SI For Kids & Time Assignments
Over a 33-year span between 1988 and this August, I was on press row or in the press box a grand total of four times.
Twice was in 2000, for Sports Illustrated for Kids, when I was at U.S. Cellular Field and then Wrigley Field on separate assignments for the numbers column that I prepared for each issue. For the first, in which the White Sox hosted the Orioles on April 24, my task was tracking the whereabouts of every ball that went into the stands, whether by foul ball, home run, or some other means (such as an on-deck batter flipping the ball to a spectator).
For the second excursion that year, in which the Cubs hosted the Braves on June 1, I interviewed players on a few topics—the one that stands out in my memory was their perspective on who were the league’s fastest baserunners.
The occasions were memorable in part for interactions I had with future Hall of Famers each time: O’s shortstop Cal Ripken Jr. was stand-offish in the clubhouse, while Braves pitcher Greg Maddux was warm and friendly as we chatted pre-game in the dugout for several minutes.

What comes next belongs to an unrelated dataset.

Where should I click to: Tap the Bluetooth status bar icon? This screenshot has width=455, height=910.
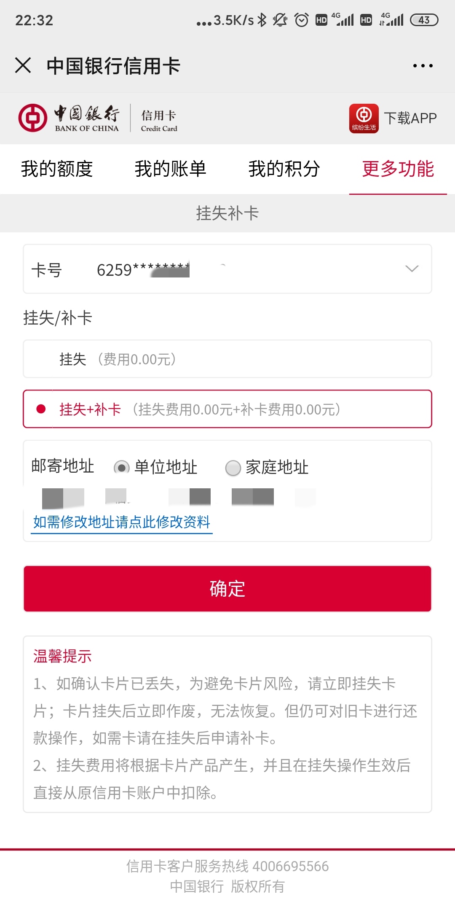(262, 20)
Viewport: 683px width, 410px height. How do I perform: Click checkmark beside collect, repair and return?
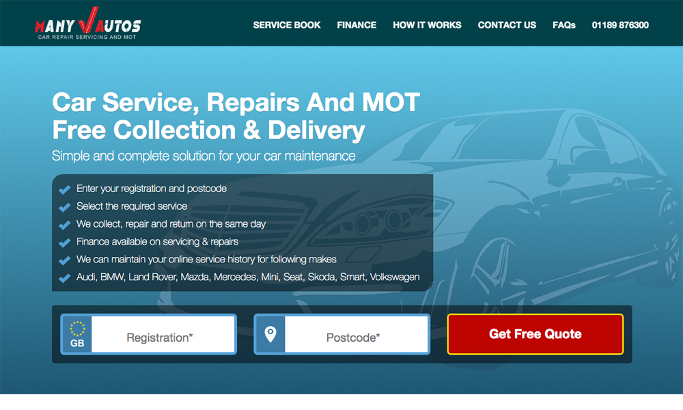click(x=64, y=225)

All told, though, the assignments were little more than fluff.
My other two occasions on the sportswriting frontlines came in 2003, reporting on LeBron James as a high school senior in January and then as a rookie for the Cleveland Cavaliers in November. Both times, I wrote detailed accounts. Both times, not a word made it into print, consigned to cutting-room floor status by Time magazine writers.
Getting the Call
So last month, when Daily Herald sports editor Mike Smith asked my availability to cover a game between the White Sox and their crosstown rival Cubs, it didn’t take me more than a few moments to reply in the enthusiastic affirmative. Over the past four weekends, twice at the ballpark and twice monitoring Sunday road games (in Kansas City and Texas), I have chipped in with game coverage.
This new role is an outgrowth of my “Go Figure” baseball statistics column, which I began penning for the Herald 18 months ago. With the White Sox headed for the playoffs in a few weeks, it’s unclear how this all plays out. For now, this adaptation of a cliche from the movie Bull Durham may just be the best way to sum it up:
“I’m just happy to be here. Hope I can help the paper.”